The origins of the PCA lie in a re-alignment of American Presbyterianism, which since the Civil War had been divided along North-South lines (the UPCUSA and the PCUS, respectively). Movement towards a national merger (which occurred in 1983) had begun to take shape by the early 1970s, and was accelerated by the decision of many dissident congregations (generally conservative) to withdraw from the PCUS.
In December 1973, delegates from 260 congregations (primarily from Mississippi, Alabama, and South Carolina) that had left the Presbyterian Church in the United States gathered at Briarwood Presbyterian Church in suburban Birmingham, Ala., and organized the "National Presbyterian Church." After protest from a UPCUSA congregation of the same name in Washington, D.C. [1], the denomination adopted its present name in 1974.
According to the PCA's official website, it "separated from the PCUS in opposition to the long-developing theological liberalism which denied the deity of Jesus Christ and inerrancy and authority of Scripture." Additionally, the PCA maintained a conservative position regarding the matter of women in church offices, excluding them. Less explicitly stated, though likely also influential, were opposition in some quarters to the civil rights movement and support of the U.S. conflict in Vietnam.
The mid-1970s witnessed the PCA's first significant acquisition of congregations outside the South, when several conservative UPCUSA churches in Ohio and Pennsylvania joined the PCA. This move was precipitated by a case regarding an ordination candidate denied by the Pittsburgh presbytery because of his refusal to support women's ordination to either the ministry or eldership (a decision upheld by the UPCUSA General Assembly).
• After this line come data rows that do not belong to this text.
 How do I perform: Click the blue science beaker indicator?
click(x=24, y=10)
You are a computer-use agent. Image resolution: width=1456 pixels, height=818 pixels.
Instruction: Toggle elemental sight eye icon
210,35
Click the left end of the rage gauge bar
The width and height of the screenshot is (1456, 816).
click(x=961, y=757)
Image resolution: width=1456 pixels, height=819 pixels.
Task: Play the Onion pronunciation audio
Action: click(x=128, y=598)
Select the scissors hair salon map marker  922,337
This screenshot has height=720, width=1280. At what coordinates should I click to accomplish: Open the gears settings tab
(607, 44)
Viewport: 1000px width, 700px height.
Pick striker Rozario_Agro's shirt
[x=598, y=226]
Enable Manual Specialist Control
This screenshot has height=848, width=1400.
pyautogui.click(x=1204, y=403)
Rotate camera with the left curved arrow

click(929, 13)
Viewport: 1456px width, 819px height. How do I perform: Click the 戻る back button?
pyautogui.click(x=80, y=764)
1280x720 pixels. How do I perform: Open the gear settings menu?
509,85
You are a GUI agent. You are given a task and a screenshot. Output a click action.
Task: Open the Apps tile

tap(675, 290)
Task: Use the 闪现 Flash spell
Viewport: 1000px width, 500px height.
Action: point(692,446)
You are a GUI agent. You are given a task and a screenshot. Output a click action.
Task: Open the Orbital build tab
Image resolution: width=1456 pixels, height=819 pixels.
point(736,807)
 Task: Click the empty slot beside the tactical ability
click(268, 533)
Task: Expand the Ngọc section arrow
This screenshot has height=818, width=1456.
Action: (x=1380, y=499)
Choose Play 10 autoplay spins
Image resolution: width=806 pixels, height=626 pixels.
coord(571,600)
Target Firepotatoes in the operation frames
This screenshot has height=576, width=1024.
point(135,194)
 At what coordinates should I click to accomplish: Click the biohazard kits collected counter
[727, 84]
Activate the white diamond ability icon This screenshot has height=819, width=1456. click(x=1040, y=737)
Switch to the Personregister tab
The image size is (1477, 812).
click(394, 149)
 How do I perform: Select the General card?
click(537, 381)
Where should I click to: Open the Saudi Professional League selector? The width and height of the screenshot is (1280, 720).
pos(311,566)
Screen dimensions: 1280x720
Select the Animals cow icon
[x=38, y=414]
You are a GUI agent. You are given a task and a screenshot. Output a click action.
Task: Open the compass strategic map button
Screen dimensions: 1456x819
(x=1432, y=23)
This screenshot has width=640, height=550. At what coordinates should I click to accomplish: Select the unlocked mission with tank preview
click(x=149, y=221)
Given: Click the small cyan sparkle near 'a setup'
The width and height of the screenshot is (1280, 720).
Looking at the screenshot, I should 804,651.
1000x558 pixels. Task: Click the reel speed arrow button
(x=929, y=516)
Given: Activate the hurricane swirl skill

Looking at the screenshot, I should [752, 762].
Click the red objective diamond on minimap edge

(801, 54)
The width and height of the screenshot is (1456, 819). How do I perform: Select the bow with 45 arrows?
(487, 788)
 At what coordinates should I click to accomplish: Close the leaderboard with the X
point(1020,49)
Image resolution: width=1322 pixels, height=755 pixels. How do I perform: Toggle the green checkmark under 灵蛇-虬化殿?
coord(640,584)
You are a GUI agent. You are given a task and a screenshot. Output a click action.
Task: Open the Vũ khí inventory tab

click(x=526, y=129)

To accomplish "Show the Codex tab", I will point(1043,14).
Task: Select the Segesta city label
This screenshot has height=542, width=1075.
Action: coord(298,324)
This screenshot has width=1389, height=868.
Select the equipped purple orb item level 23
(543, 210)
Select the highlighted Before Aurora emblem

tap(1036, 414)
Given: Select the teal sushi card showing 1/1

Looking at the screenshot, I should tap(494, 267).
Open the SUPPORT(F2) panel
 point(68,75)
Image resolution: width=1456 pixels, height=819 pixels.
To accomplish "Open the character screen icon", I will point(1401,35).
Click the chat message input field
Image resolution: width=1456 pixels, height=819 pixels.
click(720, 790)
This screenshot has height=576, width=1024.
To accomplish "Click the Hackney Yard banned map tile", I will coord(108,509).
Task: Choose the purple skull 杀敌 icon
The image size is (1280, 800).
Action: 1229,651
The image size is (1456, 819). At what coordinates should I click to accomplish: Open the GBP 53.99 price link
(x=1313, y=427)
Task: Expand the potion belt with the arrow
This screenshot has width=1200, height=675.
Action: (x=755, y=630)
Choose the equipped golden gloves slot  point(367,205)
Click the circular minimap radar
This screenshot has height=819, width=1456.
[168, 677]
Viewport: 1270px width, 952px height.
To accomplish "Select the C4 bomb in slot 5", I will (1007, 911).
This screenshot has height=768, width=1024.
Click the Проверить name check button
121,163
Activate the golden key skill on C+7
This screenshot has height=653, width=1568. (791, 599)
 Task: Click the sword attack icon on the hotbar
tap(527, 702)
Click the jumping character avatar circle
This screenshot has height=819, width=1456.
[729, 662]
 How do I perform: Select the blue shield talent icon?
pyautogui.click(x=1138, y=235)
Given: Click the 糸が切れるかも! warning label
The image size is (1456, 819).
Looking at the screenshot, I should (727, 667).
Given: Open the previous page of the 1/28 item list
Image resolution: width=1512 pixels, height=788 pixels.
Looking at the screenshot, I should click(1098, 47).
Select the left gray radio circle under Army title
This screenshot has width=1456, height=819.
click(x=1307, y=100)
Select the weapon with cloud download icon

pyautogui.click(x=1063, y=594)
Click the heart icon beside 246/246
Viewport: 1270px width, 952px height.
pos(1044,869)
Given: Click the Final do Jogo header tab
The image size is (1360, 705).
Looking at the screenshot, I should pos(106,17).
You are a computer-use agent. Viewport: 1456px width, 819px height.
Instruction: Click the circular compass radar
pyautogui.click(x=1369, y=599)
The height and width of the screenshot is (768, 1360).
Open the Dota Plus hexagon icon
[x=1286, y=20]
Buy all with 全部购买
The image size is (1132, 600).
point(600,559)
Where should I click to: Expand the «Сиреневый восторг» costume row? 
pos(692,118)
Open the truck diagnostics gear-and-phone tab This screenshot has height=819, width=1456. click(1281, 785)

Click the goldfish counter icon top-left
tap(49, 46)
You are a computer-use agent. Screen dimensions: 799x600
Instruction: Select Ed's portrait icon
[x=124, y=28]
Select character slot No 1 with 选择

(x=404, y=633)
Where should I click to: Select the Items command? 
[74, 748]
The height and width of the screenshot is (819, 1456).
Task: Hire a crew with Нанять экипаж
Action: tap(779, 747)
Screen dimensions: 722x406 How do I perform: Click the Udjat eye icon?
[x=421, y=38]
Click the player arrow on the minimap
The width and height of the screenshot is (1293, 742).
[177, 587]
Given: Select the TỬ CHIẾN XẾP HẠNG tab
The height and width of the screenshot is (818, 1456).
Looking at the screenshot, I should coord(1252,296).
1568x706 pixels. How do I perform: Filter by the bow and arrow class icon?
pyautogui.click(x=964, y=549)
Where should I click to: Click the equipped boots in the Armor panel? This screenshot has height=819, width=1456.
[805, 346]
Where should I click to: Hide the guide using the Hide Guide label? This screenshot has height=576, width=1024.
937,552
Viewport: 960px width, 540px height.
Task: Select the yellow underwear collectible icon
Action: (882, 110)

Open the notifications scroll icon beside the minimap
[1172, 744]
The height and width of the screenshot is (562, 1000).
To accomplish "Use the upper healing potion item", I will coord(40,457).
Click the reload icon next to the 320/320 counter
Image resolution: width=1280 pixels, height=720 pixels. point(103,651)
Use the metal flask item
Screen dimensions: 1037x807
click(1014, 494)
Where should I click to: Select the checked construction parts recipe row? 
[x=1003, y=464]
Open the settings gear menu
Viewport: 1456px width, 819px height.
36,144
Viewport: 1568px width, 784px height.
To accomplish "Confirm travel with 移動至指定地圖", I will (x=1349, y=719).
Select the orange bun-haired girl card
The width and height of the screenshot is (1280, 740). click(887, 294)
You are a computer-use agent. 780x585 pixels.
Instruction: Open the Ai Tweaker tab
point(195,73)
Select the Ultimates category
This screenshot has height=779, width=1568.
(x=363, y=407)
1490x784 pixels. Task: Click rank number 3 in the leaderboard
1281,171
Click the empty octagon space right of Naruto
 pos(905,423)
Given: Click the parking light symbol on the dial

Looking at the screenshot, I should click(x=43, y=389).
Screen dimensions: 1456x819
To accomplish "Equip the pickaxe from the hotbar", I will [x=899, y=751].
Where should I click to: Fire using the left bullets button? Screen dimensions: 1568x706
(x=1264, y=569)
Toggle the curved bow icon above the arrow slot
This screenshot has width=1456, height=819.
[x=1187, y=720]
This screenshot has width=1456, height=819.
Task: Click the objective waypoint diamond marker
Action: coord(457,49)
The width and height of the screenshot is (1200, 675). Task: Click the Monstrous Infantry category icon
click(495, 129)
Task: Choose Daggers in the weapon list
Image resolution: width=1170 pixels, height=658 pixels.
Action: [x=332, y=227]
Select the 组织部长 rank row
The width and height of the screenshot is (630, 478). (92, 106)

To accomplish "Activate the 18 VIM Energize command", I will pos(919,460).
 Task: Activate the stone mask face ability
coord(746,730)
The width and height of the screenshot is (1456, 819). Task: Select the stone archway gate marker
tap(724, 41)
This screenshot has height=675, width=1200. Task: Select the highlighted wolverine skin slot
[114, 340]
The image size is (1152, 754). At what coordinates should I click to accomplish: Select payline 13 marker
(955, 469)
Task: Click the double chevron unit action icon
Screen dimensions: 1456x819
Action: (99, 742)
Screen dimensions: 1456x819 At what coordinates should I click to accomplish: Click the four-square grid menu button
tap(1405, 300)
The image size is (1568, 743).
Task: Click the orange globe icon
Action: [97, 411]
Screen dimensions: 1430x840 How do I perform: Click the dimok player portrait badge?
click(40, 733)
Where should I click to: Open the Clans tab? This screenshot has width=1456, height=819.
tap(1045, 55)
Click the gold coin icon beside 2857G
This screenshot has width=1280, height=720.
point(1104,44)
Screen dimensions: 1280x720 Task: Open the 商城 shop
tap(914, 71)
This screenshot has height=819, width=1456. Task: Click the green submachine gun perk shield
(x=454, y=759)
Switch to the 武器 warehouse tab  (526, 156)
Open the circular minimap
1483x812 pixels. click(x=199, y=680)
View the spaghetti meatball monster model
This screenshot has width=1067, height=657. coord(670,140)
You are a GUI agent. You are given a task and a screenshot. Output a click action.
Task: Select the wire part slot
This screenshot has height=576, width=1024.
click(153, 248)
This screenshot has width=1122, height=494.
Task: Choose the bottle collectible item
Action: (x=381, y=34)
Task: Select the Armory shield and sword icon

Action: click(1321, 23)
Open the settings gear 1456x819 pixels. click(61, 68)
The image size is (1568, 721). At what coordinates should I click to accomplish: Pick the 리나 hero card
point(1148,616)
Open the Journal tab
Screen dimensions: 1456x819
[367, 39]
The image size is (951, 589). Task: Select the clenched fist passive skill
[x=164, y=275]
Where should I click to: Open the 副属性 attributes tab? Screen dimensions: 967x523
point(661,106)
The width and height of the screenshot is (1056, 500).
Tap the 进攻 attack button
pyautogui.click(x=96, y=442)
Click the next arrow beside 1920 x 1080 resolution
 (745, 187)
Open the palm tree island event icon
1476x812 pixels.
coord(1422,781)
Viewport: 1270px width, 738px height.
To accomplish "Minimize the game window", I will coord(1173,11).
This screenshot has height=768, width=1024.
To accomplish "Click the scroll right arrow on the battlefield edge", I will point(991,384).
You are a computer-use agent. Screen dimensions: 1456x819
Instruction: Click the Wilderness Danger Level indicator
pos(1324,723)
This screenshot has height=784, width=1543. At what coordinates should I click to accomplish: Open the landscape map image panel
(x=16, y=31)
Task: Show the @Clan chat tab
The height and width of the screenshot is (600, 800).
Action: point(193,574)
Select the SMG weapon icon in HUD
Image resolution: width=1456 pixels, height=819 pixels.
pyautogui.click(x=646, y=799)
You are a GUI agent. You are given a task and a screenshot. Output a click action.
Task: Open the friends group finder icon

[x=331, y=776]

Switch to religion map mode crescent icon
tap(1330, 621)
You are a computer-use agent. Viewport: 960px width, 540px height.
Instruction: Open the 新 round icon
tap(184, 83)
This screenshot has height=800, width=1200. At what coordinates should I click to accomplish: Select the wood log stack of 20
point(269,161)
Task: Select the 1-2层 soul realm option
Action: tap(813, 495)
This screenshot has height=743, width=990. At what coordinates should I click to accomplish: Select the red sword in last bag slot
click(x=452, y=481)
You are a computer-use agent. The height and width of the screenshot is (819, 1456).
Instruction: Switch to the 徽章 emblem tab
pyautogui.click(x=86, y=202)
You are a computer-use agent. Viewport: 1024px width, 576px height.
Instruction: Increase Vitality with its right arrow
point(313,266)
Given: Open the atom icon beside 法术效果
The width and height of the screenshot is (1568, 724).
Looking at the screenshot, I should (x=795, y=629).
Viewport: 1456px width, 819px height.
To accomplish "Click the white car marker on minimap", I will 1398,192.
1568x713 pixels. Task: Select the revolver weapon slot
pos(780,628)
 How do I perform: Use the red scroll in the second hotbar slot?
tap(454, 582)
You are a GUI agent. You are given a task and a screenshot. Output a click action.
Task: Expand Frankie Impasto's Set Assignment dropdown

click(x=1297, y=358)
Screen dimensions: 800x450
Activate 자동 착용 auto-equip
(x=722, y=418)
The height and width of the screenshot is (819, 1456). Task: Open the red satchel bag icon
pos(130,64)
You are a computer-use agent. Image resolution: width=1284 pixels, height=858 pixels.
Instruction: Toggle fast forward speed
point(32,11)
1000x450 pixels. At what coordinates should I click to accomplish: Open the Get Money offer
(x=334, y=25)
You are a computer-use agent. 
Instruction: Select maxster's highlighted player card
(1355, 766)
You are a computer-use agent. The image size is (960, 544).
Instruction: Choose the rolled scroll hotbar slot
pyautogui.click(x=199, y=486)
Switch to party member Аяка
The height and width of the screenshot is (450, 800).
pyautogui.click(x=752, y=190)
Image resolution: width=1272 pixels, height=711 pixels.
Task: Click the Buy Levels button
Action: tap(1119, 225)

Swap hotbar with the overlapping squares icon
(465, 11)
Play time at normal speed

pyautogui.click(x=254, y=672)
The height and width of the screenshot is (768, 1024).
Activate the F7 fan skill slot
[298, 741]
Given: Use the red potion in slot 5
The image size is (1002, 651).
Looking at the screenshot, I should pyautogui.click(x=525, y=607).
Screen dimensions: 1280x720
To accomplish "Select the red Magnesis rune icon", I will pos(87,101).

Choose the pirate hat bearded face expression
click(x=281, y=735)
More significantly numerically, though, was the Reformed Presbyterian Church, Evangelical Synod merging with the PCA in 1982. The RPCES had been formed in 1965 by a merger of the Evangelical Presbyterian Church and the Reformed Presbyterian Church in North America, General Synod. The latter body maintained a direct historical tie to the Scottish Covenanter tradition. The RPCES brought two important things: a more nationally-based membership, and a college and theological seminary, the latter of which the PCA did not officially have up to that point, relying instead on independent evangelical institutions such as Reformed Theological Seminary in Jackson, Miss.
Also that year and in 1983, on the eve of the UPCUSA's and PCUS' merger into the current Presbyterian Church (USA) (or PCUSA), several PCUS churches that had originally decided to remain loyal in 1973 opted to defect to the PCA. A clause in the Plan of Union between the two mainline bodies allowed dissenting PCUS congregations to refrain from joining the merger and to join the denomination of their choosing.
These moves laid the foundation for a body that has engaged in aggressive evangelistic work, most notably in church planting. Especially since the late 1980s, the PCA has focused its efforts toward establishing congregations in suburbs of fast-growing metropolitan areas, particularly in the South and the Western U.S. As with American Presbyterianism generally, its chief constituency is Euro-American, belongs to the middle or upper-middle class, and places a high premium on personal discipline and family life.